View the Payment Card Industry Data Security Standard.
All American Express Merchants are categorised into one of three levels for data security, based on their volume of American Express transactions. Your data security requirements are determined by the level your business falls under. The table below will help you to determine your level, and shows your requirements for compliance with the American Express Data Security Operating Policy.
* Level 3 Merchants need not submit Validation Documentation, but still must comply with all other provisions of the Data Security Operating Policy. View the American Express Data Security Operating Policy (PDF).
Compliance Requirements for Merchants
All Merchants are required to adhere to the American Express Data Security Operating Policy, including compliance with the Payment Card Industry Data Security Standard. In addition, some Merchants may be required to take additional steps to ensure data security.
- Step 1 is to determine your Merchant Level and documentation requirements. If you have not already done so, please see the Merchant Levels Chart to determine which level your business falls under. Depending on your particular requirements, you may be asked to provide one or more of the following:
- Annual Onsite Security Audit Validation Documentation The Annual Onsite Security Audit is a detailed onsite examination of a Merchant's equipment, systems and networks (and their components) where Cardmember information is processed, stored, or transmitted
- Quarterly Network Scan Validation Documentation The Quarterly Network Scan is a process that tests a Merchant's internet-connected computer networks and web servers for potential weaknesses and vulnerabilities. This test is performed remotely and must be undertaken by a third party security assessor acceptable to American Express
- Annual Self assessment Questionnaire The PCI Data Security Standard Self-Assessment Questionnaire (SAQ) is a validation tool intended to assist merchants in self-evaluating their compliance with the Payment Card Industry Data Security Standard (PCI DSS). For more information on the Self-Assessment Questionnaire, please visit the PCI SSC website
- Step 2 Once you have completed your requirements, you should send your validation documentation on a compact disc, in the required formats, to the following address, as detailed in the Data Security Operating Policy.

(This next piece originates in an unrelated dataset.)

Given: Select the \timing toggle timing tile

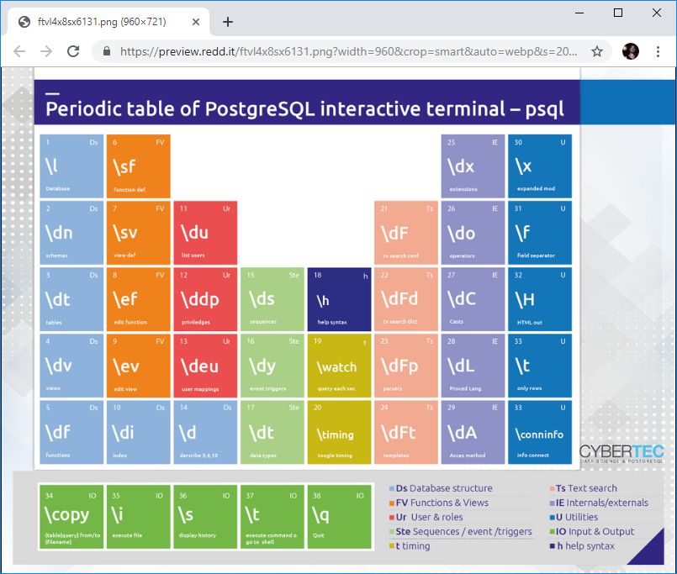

American Express Payment Services Limited
GNO Data Security Unit
PO Box 54886
London, SW1W 0YW
Non-Compliance Fees and Termination of Card Acceptance Agreement
Merchants risk incurring fees for non-validation of compliance and potential termination of their American Express Card Acceptance Agreement if they do not comply with this policy.
Duty to Notify American Express
As a Merchant, if you know or suspect that Cardmember information has been accessed or used without authorisation you must, as detailed fully in the Data Security Operating Policy:
1. Notify American Express immediately
2. Work with American Express and auditors to conduct a thorough audit of the incident
3. Provide any and all information, and follow all instructions provided by American Express with regard to
If you believe that Cardmember information has been compromised, contact your Client Manager or call our Customer Services Team on 01273 675 533. You may also notify the American Express Enterprise Incident Response Program (EIRP) by filling out the Initial Notice Form and sending it via email to EIRP@aexp.com.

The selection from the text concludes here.